How about Zach Parise, Zajac and Langenbrunner. They are Carter Beauford right now simply put. If the Devils can snag a puck-moving, powerplay point type defenseman...things get interesting over there. That team is Real Good.
They have two (A) scoring lines. A bunch of healthy lower line depth with plenty of scrappers, not to mention Marty coming back soon.This was interesting the other day. Aside from the Dry Bulk Index (BDI) being up consistently until today for a good long while I had a moment on the subway the other day. This chubby old guy was on the platform at 34th street waiting for the train to stop. Now this cracked out (not a bum) but way messed up dude shows up on the watch the gap yellow caution line as the cubby guy shows up so they bump each other slightly. Almost as if the crazy guy wanted it to happen so he could start some shit. We get on the train and this crazy guy wouldn't let it go. He was like, "Yo don't be doin that shit to ME!" He even walked over to the guy who has his head down doing the right thing by ignoring him and pokes his glasses, like he actually touched him and the chubby guy doesn't even flinch. The crazy guy moves a few feet away and continues muttering to the guy much like I do after a bad trade or a bad men's league game. Now here's the rub...the crazy guy is out of line, clearly, it's just unecessary what he is doing and I am standing in the middle of them by one of the subway doors. What the crazy guy doesn't realize is that I JUST lost 12,000 dollars on a trade not but a few hours ago and I am piping with rage. PIPING! Like sweet saliccia right out of the ovem over a bed of rigatz. This is who is on the downtown B train.

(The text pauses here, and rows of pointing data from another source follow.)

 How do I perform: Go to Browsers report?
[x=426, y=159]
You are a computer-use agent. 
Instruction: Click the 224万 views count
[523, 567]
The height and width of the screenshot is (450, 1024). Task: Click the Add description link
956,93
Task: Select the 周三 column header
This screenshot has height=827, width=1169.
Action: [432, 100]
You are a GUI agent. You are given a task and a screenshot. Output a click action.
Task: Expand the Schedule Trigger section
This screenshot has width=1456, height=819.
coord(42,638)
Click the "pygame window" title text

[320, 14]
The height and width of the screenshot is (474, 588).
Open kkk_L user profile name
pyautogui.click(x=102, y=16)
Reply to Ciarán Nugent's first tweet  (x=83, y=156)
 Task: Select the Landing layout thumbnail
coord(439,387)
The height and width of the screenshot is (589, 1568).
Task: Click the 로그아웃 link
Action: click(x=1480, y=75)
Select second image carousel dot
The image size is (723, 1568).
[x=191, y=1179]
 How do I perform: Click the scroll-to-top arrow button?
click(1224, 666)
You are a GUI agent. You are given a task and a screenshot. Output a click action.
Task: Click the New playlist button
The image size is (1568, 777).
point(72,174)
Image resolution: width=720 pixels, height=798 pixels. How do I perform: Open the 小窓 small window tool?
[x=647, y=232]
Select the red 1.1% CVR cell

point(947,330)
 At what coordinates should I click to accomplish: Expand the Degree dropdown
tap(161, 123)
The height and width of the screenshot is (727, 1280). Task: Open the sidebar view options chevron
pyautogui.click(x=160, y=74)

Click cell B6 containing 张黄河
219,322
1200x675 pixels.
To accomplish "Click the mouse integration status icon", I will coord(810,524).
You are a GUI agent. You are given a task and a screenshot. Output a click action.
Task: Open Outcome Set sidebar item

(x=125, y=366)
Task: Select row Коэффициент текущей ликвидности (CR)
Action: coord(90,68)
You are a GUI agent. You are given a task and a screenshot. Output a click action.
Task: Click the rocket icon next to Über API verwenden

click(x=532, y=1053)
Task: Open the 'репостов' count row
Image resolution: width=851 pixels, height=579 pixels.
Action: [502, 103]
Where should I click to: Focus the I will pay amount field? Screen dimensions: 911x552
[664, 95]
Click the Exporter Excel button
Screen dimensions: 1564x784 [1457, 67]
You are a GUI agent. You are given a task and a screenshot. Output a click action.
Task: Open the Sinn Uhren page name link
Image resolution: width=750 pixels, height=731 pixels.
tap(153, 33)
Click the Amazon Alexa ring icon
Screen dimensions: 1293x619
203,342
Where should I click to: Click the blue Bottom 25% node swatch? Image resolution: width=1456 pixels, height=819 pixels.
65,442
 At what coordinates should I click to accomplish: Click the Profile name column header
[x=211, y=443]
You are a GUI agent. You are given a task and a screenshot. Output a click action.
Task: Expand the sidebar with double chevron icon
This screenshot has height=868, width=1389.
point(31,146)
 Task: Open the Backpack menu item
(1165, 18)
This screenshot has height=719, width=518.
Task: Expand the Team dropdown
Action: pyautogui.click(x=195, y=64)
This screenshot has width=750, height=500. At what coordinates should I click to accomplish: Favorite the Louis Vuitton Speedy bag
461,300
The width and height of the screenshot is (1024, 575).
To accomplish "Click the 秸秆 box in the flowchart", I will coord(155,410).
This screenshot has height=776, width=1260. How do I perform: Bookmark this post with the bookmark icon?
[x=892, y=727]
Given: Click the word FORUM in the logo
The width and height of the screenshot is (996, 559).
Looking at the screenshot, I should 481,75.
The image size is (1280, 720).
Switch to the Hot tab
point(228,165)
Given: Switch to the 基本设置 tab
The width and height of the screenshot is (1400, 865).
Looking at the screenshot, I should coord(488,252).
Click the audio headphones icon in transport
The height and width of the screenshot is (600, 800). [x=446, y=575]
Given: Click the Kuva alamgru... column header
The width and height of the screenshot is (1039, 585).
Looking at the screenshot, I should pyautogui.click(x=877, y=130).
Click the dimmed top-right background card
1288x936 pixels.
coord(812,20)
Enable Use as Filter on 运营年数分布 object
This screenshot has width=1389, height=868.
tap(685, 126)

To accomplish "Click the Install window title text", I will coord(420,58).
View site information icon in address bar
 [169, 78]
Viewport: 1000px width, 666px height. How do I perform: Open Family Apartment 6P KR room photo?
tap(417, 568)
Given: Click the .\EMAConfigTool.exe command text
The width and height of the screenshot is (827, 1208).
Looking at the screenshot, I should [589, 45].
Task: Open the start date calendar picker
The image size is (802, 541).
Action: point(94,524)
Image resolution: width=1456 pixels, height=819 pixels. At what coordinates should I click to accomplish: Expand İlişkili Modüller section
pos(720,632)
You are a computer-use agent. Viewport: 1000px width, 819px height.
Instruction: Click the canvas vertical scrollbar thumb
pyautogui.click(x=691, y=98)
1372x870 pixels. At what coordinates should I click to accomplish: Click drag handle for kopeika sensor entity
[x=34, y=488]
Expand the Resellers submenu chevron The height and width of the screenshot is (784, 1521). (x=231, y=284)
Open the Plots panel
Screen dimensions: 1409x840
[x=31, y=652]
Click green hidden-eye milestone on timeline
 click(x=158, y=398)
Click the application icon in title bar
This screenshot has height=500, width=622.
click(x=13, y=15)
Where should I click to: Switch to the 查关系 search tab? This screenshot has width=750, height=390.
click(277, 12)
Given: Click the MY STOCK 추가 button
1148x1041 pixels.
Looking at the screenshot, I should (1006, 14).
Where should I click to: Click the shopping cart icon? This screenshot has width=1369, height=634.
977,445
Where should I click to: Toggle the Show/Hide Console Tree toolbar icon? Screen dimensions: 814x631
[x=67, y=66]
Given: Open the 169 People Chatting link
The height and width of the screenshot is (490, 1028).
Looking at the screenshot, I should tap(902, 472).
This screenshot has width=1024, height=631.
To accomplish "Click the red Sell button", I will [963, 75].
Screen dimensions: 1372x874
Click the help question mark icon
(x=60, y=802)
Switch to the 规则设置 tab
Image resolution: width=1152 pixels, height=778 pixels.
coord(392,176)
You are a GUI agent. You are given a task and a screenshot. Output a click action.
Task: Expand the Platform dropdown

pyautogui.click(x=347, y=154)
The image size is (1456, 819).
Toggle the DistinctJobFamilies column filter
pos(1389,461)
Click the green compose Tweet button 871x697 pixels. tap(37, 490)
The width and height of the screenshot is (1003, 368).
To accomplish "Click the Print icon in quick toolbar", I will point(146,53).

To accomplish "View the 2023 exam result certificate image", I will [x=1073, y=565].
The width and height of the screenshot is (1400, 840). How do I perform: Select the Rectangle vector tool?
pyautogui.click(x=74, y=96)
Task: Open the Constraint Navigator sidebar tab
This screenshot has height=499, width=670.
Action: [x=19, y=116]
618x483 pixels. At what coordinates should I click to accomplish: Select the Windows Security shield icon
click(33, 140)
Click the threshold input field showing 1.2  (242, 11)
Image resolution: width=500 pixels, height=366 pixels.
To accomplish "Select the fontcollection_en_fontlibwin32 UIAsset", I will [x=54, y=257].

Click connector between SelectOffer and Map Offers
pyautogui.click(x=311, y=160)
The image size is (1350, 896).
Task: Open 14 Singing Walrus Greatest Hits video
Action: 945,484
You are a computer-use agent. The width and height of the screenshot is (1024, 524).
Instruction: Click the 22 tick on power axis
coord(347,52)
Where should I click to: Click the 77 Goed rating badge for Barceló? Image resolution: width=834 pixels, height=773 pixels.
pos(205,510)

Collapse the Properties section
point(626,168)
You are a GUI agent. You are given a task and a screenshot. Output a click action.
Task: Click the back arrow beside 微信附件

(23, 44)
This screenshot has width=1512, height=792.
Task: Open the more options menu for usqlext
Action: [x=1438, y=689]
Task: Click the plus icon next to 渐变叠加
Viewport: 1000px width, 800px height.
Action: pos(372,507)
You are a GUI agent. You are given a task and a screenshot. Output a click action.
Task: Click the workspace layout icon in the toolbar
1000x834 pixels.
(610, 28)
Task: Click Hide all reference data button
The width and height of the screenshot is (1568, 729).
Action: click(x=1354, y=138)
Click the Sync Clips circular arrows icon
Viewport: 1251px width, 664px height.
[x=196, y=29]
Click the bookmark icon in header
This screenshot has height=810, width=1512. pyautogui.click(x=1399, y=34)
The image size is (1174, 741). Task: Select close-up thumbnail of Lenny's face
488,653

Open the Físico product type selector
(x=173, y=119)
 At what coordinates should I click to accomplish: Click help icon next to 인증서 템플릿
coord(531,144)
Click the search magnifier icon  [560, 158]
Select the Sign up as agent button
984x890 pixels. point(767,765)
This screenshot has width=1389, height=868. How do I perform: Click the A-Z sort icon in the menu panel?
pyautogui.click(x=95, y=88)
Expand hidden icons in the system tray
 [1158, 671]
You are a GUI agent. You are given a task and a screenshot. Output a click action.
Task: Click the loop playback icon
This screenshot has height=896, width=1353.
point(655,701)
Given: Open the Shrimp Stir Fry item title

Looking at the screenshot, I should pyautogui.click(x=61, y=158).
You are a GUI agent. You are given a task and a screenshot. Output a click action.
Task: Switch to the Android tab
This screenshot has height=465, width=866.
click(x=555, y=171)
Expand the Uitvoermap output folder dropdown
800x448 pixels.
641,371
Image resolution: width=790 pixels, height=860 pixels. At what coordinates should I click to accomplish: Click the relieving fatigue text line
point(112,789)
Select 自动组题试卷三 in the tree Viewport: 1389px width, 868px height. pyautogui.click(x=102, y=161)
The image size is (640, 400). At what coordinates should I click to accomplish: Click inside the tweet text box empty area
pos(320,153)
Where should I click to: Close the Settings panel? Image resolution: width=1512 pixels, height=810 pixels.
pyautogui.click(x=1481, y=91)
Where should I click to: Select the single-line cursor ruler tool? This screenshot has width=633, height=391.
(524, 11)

It is not somewhat controlled sane Scotty. Its Arzonus. My chest is breathing fast up and down because I sneaky want to have to protect the chubby guy from this lunatic and release SOOO much stress. Nothing happened! However had he made a move toard the guy, with a sneaky big Aeropostale sweat shirt on like GIO would wear to conceal his Canons, I had a similar thing going on. I would have pile driven this guy so deep and hard into the shag of the subway car, that the prospects of a gun or knife never would have come out because he would have been pancaked into the floor. Matty would not have stopped laughing for a year, every morning in the shower he would laugh for a few secs if this happened.
So I'm a Lebowski, you're a Lebowski when does it end..uhh don't make a maniac out of me. In other news, the education companies finally kicked the bucket today on inline earnings from Strayer and a lower forecast from New Oriental Education. Yea..you couldn't see that coming. Steve Ott raised guidance and sees a promising outlook, and Antero Nittymaki has locked in the job in philly right now as fantasy owners sold the news in classic form as the tech heavy Nasi gave back 4%. Stop me at any point when you just can't see it anymore. Dan Lacosta? What? I just...can't.
The other night I woke Amber up in the middle of the night because of the dream I had. Back in college, in the locker room before we headed onto the ice Nemy would always be at the door with our goalie and without missing this one time all season, he would scream, "Where's Scotty?" I would hustle up to the door, than and only than would we head out to play. I woke up screaming, "I'm here!" The good ole days. Chicken quesadilla from Cosmic Cantina with Mase. Has anyone tried to drink a white russian every time Lebowski does and do the other thing when he does as well? What a game to play, what a night it was.